# Task inputs
----------------

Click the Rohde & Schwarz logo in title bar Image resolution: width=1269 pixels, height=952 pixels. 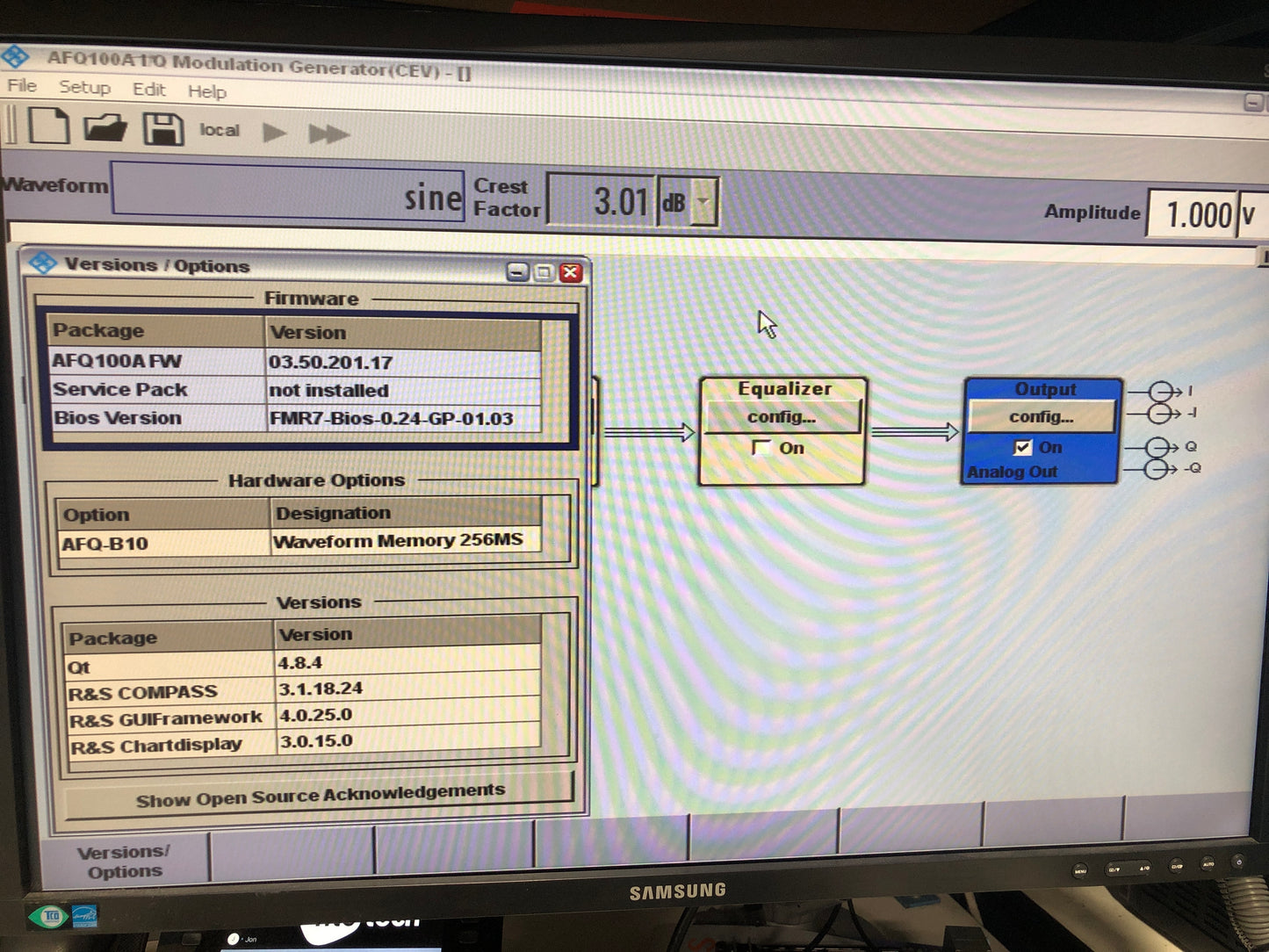[16, 58]
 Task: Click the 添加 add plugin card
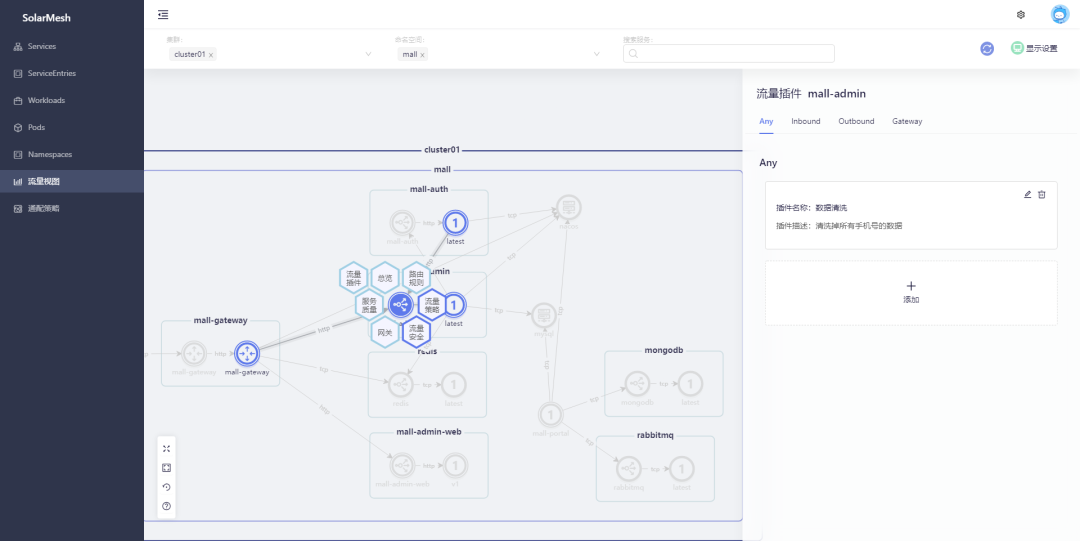[910, 292]
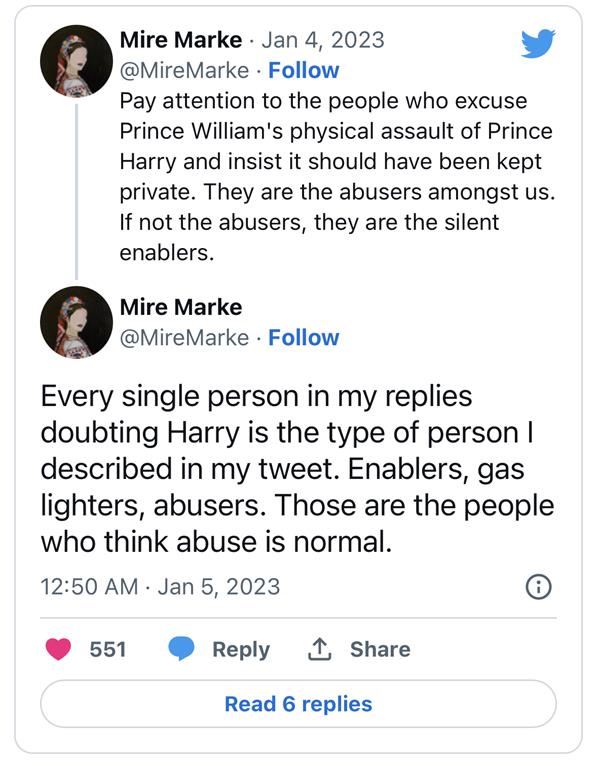The width and height of the screenshot is (600, 766).
Task: Click the @MireMarke handle in top tweet
Action: click(x=184, y=70)
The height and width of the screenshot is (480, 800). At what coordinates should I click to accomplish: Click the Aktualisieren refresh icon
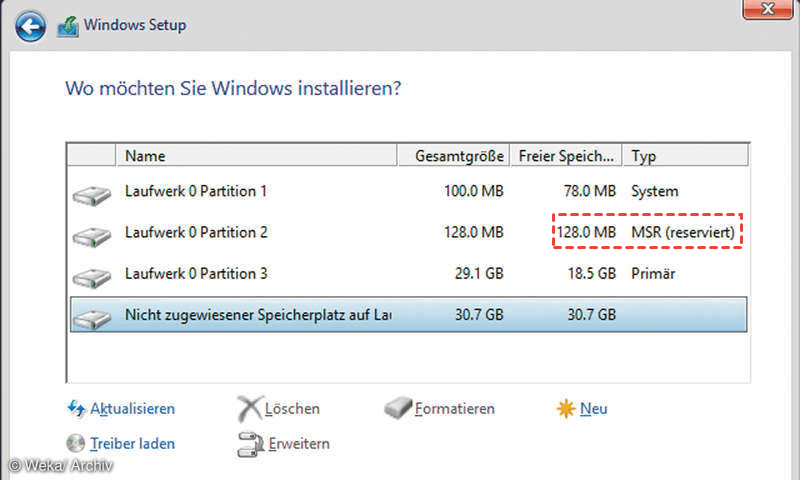[x=76, y=409]
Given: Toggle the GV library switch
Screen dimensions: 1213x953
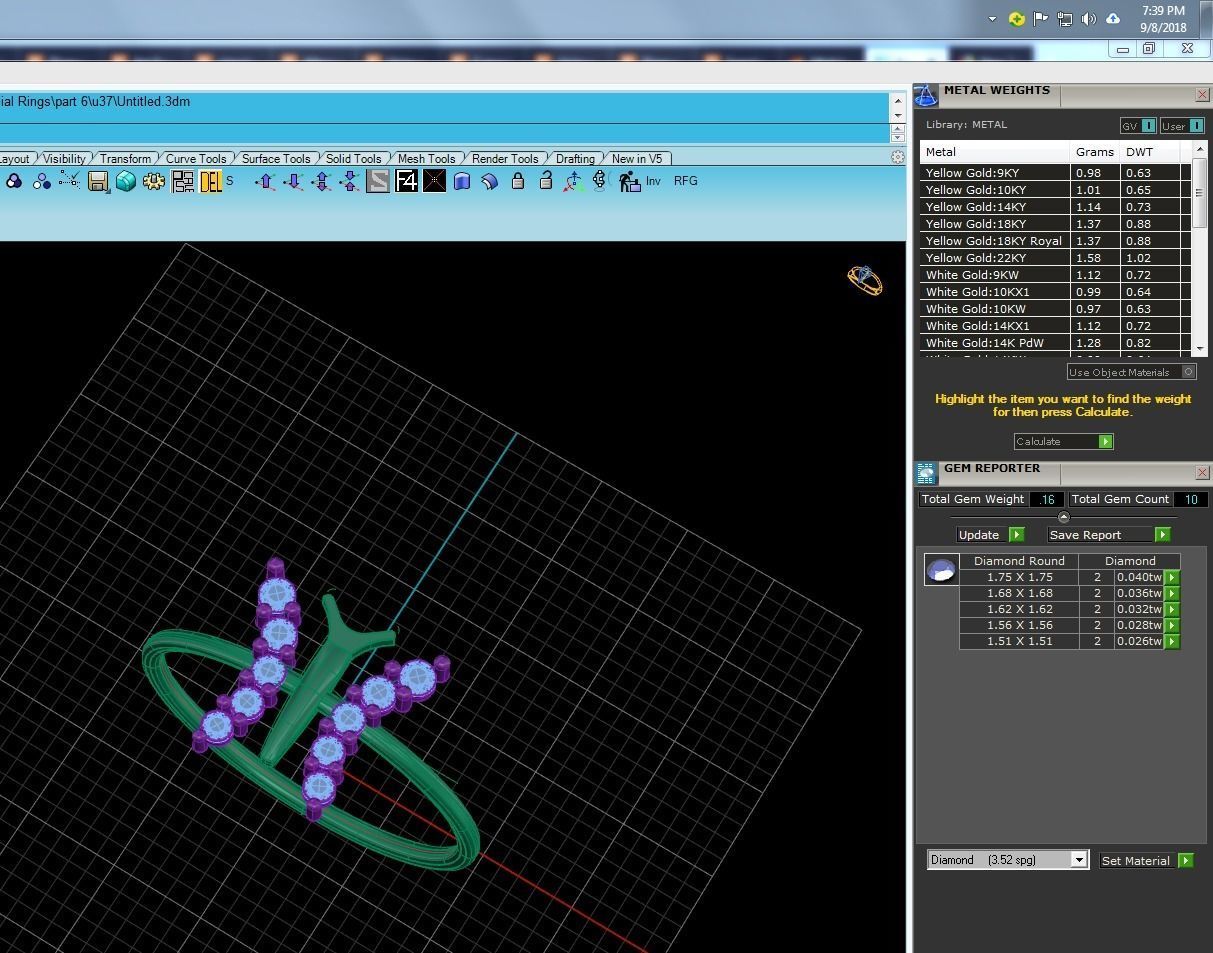Looking at the screenshot, I should 1148,126.

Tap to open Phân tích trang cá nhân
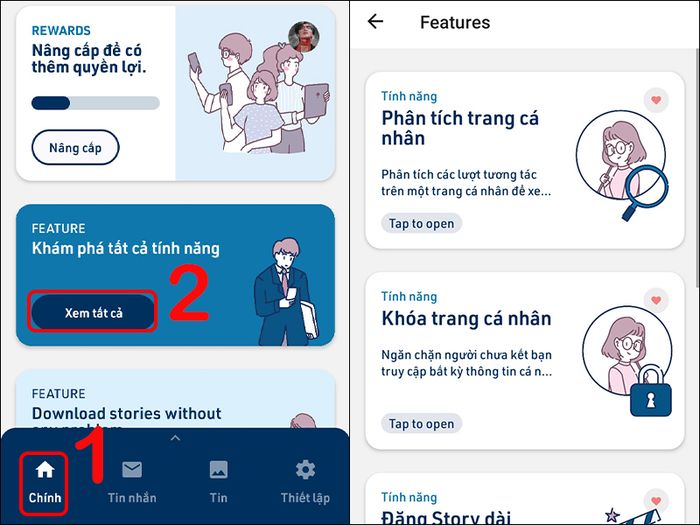(421, 223)
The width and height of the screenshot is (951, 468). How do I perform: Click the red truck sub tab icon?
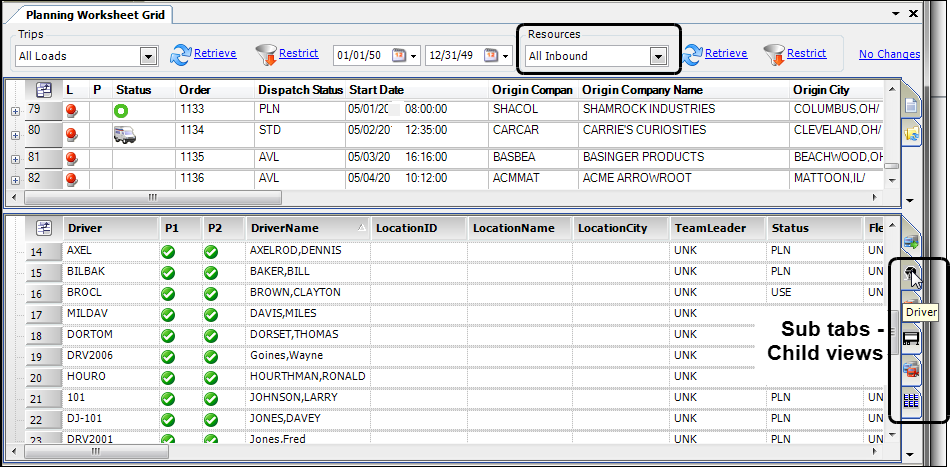tap(911, 370)
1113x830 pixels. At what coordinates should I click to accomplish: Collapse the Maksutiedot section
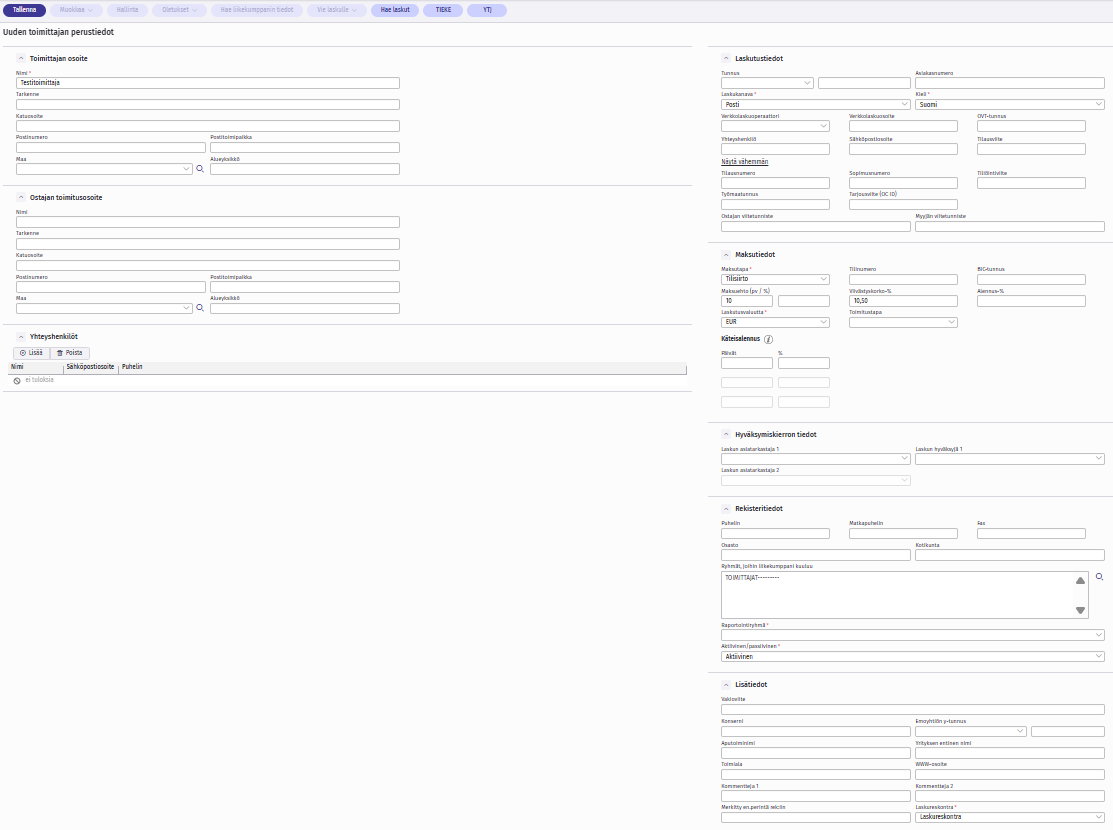point(726,255)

----------------

Output precisely the lines in the material above from the line containing "The height and" through its last line, and omit pictures.

# Response area
The height and width of the screenshot is (480, 800). At what coordinates should I click to accomplish: Click the Aktualisieren refresh icon
[x=76, y=409]
Given: Toggle the GV library switch
Screen dimensions: 1213x953
Looking at the screenshot, I should 1148,126.

Tap to open Phân tích trang cá nhân
(421, 223)
The width and height of the screenshot is (951, 468). How do I perform: Click the red truck sub tab icon?
tap(911, 370)
1113x830 pixels. At what coordinates should I click to accomplish: Collapse the Maksutiedot section
point(726,255)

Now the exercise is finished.